Europa rebate acusação dos EUA sobre ‘apagamento civilizacional’, Kaja Kallas, Marco Rubio e líderes defendem valores, migração e cooperação transatlântica
Reação na Conferência de Segurança de Munique marca resposta firme da União Europeia às críticas americanas, com defesa de políticas migratórias, natalidade e liberdade de expressão
Autoridades europeias reagiram neste domingo a críticas dos Estados Unidos que afirmaram que o continente estaria passando por um “apagamento civilizacional”.
Representantes da UE e líderes de países europeus disseram que, apesar das divergências, a cooperação transatlântica deve continuar, e que as acusações não refletem a realidade dos avanços promovidos na região.
As declarações ocorreram durante a Conferência de Segurança de Munique, e incluem falas de Kaja Kallas, Marco Rubio e Keir Starmer, conforme informação divulgada pelo g1.
O ponto levantado pelos EUA e a resposta europeia
O documento de segurança dos Estados Unidos, divulgado em dezembro, sugere uma “perspectiva real e mais dura de apagamento civilizacional” para a Europa, citando fatores como políticas migratórias, queda nas taxas de natalidade, suposta censura à liberdade de expressão, repressão à oposição política e perda de identidades nacionais.
Em Munique, a chefe da política externa da União Europeia, Kaja Kallas, contestou frontalmente essa visão, enfatizando que a Europa continua sendo desejada por muitos, e que o continente promove progresso e direitos.
As palavras de Kaja Kallas
Kallas afirmou, textualmente, “Contrariamente ao que alguns dizem, essa Europa ‘woke’ e decadente não está enfrentando um apagamento civilizacional”.
Ela destacou que, na avaliação dela, pessoas em outros países demonstram interesse em se associar ao bloco europeu, e criticou o que chamou de ataques generalizados ao continente.

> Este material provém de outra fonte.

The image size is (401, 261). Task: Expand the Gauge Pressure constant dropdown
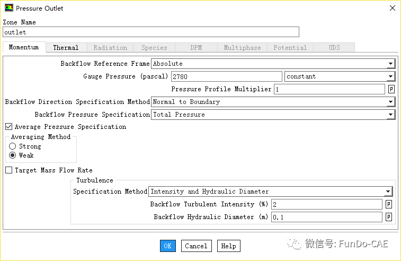[x=390, y=76]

Ao lembrar que a Europa defende direitos humanos e gera prosperidade, Kallas reforçou a ideia de que observadores externos erram ao traçar um quadro de declínio absoluto.
Tom de Washington e posição de Marco Rubio
O secretário de Estado americano, Marco Rubio, buscou amenizar o tom, ao dizer que o fim da era transatlântica “não é objetivo nem desejo” dos Estados Unidos, e que, apesar de a casa americana estar no hemisfério ocidental, “sempre seremos filhos da Europa”.
Rubio deixou claro, no entanto, que o governo americano manterá posições firmes em temas como migração, comércio e clima, sinalizando que divergências políticas e estratégicas permanecerão.
Reações de outros líderes europeus
O primeiro-ministro do Reino Unido, Keir Starmer, defendeu a proteção de “as sociedades vibrantes, livres e diversas que representamos”, afirmando que a convivência de pessoas diferentes é uma fonte de força para a Europa.
Autoridades presentes na conferência também insistiram que vão continuar a defender políticas climáticas, liberdade de expressão e livre comércio, mesmo diante de pressões externas.
Implicações para a aliança transatlântica
Para figuras europeias, a conversa em Munique serviu para mostrar que desacordos não precisam significar ruptura, e que é possível manter cooperação prática mesmo com prioridades distintas.
Kallas avaliou que o discurso de Rubio enviou um sinal de que Estados Unidos e Europa seguem interligados, e reconheceu que “não concordamos em todos os temas, e isso continuará sendo assim, mas podemos trabalhar a partir daí”.
O episódio ressalta a tensão entre defesa de soberania e valores nacionais, e a necessidade de diálogo contínuo para gerir diferenças em migração, clima e comércio, enquanto se preserva a aliança transatlântica.